Generation of Donor-Derived Antileukemic Cytotoxic T-Lymphocyte Responses for Treatment of Relapsed Leukemia After Allogeneic HLA-Identical Bone Marrow Transplantation

    loading  Checking for direct PDF access through Ovid



Allogeneic bone marrow transplantation (BMT) has been associated with an antileukemic effect, the graft-versus-leukemia (GVL) reactivity. Since T-cell depletion of the bone marrow graft performed to reduce the incidence and severity of graft-versus-host disease (GVHD) after BMT has been associated with an increase risk of relapse, the GVL reactivity has been attributed to the T lymphocytes from the graft. Previously, we demonstrated that leukemia-reactive cytotoxic T-lymphocyte (CTL) lines and clones could be generated from the peripheral blood of HLA-genotypically identical siblings of patients with leukemia by stimulation of the donor cells with irradiated leukemic cells from the patients. HLA class I as well as class II restricted CTL clones could be generated that recognized the leukemic cells. Some clones recognized the leukemic cells from the patient, but not the interleukin (IL)-2- stimulated lymphocytes from the same individual. To explore the possibility of clinically using donor-derived CTL lines directed against the leukemic cells from patients who relapsed after allogeneic BMT, a pilot study was performed using eight donor-recipient combinations. In seven of eight combinations donor- derived CTL lines could be generated that showed specific lysis of the leukemic cells from the patient.

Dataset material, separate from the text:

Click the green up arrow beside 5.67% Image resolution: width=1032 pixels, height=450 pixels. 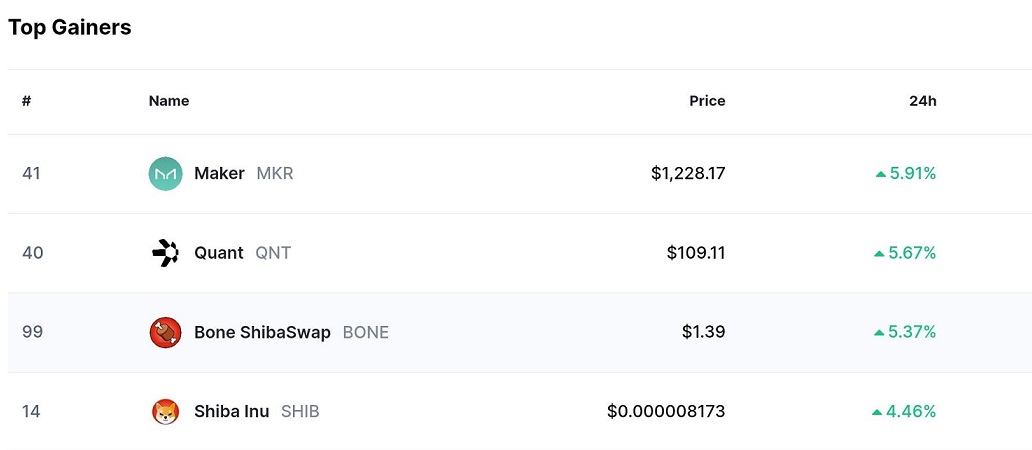coord(880,253)

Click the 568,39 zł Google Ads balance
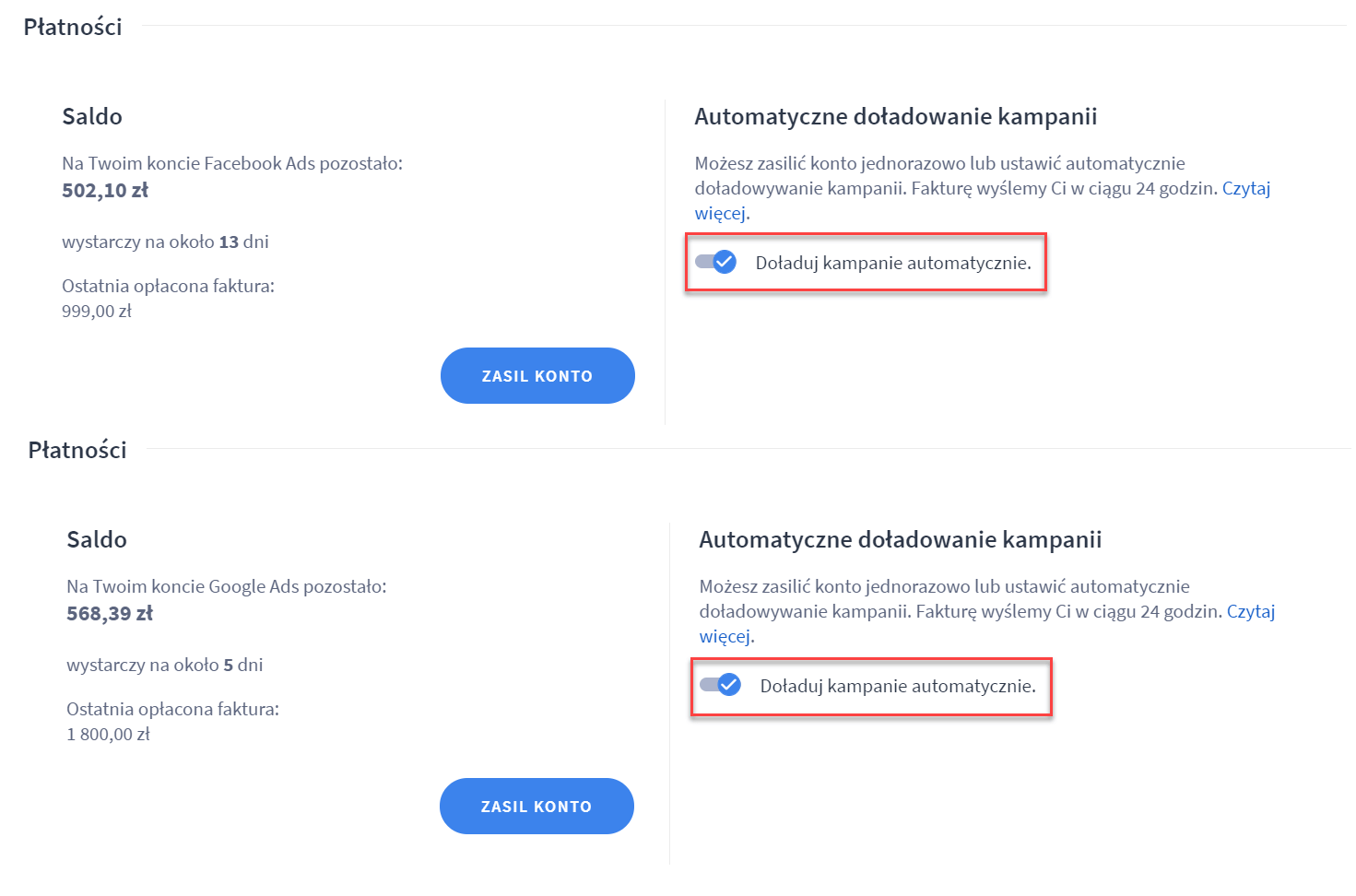coord(110,614)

In five of these cases, the CTL lines showed reactivity with the leukemic cells, but not with the IL-2-stimulated lymphocytes from the same individual. In two cases, the CTL lines were cytotoxic for the IL-2-stimulated lymphoblasts as well as the leukemic cells. The generation of cytotoxic T cells appeared to be reproducible. These CTL lines may be used in a phase I/II trial for the treatment of relapsed leukemia after allogeneic BMT.